Still, it could be done. And I think this is exactly the sort of thing that should be done, to bust up those internet monopolies.
posted by Galaxor Nebulon at 2:07 PM on April 29, 2011


> Languagehat - I agree, but the beauty and power of the internet is that likelyhood that a question cannot be answered online is directly proportional to how unlikely it would be for anyone to want to know it. Your example is a perfect example.
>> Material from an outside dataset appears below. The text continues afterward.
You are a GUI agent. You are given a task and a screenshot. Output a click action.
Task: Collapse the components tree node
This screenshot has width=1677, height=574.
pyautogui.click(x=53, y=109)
But you're essentially making an argument for least-common-denominator knowledge! If the average person doesn't want to know it, fuck it. I know that's not what you mean, but think about it. If that example was so far out of the realm of what you can imagine people being interested in (and no, rodgerd, I didn't give the answer), let's take the memoirs of Abdurakhman Avtorkhanov, the unique story of a Soviet general from Chechnya who saw his people deported and broke with the system; I have a beat-up copy of the 1983 Posev edition, discarded by a library because not enough people checked it out (and that trend pisses me off no end), and again, there's no Google Books preview. Surely you can imagine people wanting to know his story, even if not in vast numbers? I don't believe in knowledge by democracy; some of the most interesting things I know I've gotten in strange places that most people would never care to look. The idea that so many people seem to have that if it's not on the internet, it's not worth knowing is infuriating to me.
posted by languagehat at 4:46 PM on April 29, 2011 [1 favorite]


Who needs search? You can find anything at zombo.com.
posted by mr.marx at 5:02 PM on April 29, 2011 [1 favorite]


Just take away their smartphones. Some people are clueless when I mention I'll look up an address in my Thomas Bros. Guide. It used to be ubiquitous road atlas that was indispensable in the SoCal region. Between the guide and the phone book, I can probably find 95% of everything a smartphone ca

So here's the thing. Ten years ago, I could find a payphone pretty much any time I needed one. I remember working at retail stores and people would come up and ask to borrow the telephone. It was no big deal. Now? Now payphones have been systematically decommissioned in most places where you used to be able to rely on them. If I walk up to the help desk at my local university and ask to borrow the phone, they will tell me to go borrow somebody's cell phone.

Smartphones (and so forth) are becoming/have become a new part of the basic infrastructure. If we take away their smartphones it still wouldn't be the same as the good ole days.